Cooperation Is Key: E.D.N.Y. Decision Illustrates the Risk of Refusing to Cooperate in Discovery

While litigation is inherently adversarial, counsel and litigants would be well-served to recognize that “zealous advocacy” and cooperation need not be mutually exclusive, especially in cases with significant amounts of electronically stored information (ESI). A recent decision from the District Court for the Eastern District of New York illustrates the risk a party and/or counsel takes in refusing to engage in the meet and confer process. This decision also reaffirms the fact that, when parties are working on crafting ESI search terms, it is the parties, not the court, who are in the best position to resolve such discovery disputes through the meet and confer process required under FRCP 26.

Cooperation during the discovery process is not only economical in avoiding potential costly disputes, but also required by the Federal Rules of Civil Procedure. In particular, Rule 1 instructs the parties must help the court to “secure the just, speedy, and inexpensive determination of every action and proceeding.” To effectuate that goal, Rule 26(f) requires cooperation by the parties in formulating a discovery plan and meaningfully meeting and conferring in the event a discovery dispute arises. In the event the parties fail to cooperate, Rule 37 provides the court the ability to sanction a party for failing “to cooperate in discovery.” Additionally, many times, the local rules for the district courts, judicial preferences and procedures, and/or state court rules impose specific requirements for a party to outline good faith efforts taken before filing a motion to compel related to pretrial discovery.

In Beaton v. Verizon N.Y., Inc., the plaintiff initiated a collective action against the defendant under the Fair Labor Standards Act (FLSA) and the New York Labor Law (NYLL) for alleged nonpayment for tasks performed prior to or after his shift as a technician escort – someone who “provid[es] security to technicians during their visits to customers’ homes and businesses.” The court entered a conditional certification for the plaintiff’s FLSA claim, limited to the garage out of which the plaintiff was based. Subsequent to this conditional certification, the parties raised two discovery disputes requiring the court’s adjudication: (1) determining the appropriate search terms for ESI relevant to the plaintiff’s claims; and (2) requesting to compel the defendant’s responses to certain interrogatories and document requests.

With regard to the ESI search terms, the court admonished the plaintiff for his lack of cooperation in crafting appropriate and reasonable search terms. For example, the plaintiff proposed more than 40 search terms for one interrogatory, which resulted in more than 84,000 hits. After the plaintiff provided revisions to the terms, the number of hits was reduced to about 59,000. The defendant noted that only 3,400 hits occurred when it ran the plaintiff’s name and requested the plaintiff propose additional targeted searches in an effort to reduce the burden of production. The plaintiff failed to respond to the defendant’s request, and instead raised the issue with the court. The court noted it was “ill-suited to resolve” the dispute and directed the parties to meet and confer to develop the appropriate search terms.
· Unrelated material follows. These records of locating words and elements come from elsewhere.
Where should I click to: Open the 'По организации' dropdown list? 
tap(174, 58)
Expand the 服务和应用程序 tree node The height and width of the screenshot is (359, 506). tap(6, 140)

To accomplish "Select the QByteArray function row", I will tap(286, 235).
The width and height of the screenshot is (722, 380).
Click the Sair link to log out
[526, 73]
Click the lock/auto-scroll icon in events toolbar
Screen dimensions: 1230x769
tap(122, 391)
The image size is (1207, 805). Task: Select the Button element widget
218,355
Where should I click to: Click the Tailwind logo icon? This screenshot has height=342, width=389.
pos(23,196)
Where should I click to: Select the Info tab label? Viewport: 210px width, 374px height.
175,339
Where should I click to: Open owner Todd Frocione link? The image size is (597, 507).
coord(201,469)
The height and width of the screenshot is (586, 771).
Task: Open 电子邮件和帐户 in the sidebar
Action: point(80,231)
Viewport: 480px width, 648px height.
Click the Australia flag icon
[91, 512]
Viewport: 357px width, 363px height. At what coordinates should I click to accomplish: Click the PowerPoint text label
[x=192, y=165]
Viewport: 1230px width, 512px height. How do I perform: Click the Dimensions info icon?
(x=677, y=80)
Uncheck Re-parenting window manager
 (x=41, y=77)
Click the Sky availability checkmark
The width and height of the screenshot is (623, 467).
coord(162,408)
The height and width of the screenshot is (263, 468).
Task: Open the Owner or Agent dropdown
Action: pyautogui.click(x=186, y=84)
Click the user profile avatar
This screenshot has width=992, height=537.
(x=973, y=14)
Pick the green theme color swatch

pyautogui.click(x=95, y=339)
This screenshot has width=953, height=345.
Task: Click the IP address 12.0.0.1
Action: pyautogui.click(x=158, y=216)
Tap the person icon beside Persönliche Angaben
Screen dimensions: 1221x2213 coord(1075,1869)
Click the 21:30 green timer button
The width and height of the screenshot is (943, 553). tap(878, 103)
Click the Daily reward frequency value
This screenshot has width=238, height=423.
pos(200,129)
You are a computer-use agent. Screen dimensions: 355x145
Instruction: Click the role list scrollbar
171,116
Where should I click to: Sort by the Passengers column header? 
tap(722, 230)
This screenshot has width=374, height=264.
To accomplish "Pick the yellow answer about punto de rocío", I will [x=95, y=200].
Additionally, the court denied the plaintiff’s request to compel interrogatory and document request responses seeking information for potential class members, because the plaintiff failed to demonstrate the relevance of such information and, in light of the breadth of the information sought, compliance with the requests would impose an undue burden on the defendant.

The Beaton opinion provides an egregious example of the failure to cooperate in the discovery process. Not only does a failure to cooperate flout the Federal Rules of Civil Procedure and drive up litigation costs through “discovery on discovery” and motion practice, it also destroys a party’s credibility with the court, as the first question most judges will have for counsel in addressing a motion to compel will deal with what the moving party did prior to filing a motion to compel to resolve the dispute without judicial assistance. To effectuate cooperation in the discovery process, counsel must understand the facts and issues of the case and identify data custodians through effective custodian interviews that help counsel identify the relevant ESI and its location, as well as the best way to preserve the relevant ESI. By engaging in these steps, the parties will be in the best position to resolve potential discovery disputes involving ESI, such as narrowing search terms or suggesting alternative custodians or data locations. Cooperation by the parties will, in many cases, prevent costly motion practice, and for those situations where good faith efforts fall short, the parties will at least be able to inform the courts that they took the meet and confer requirements seriously, but simply were not able to resolve their differences.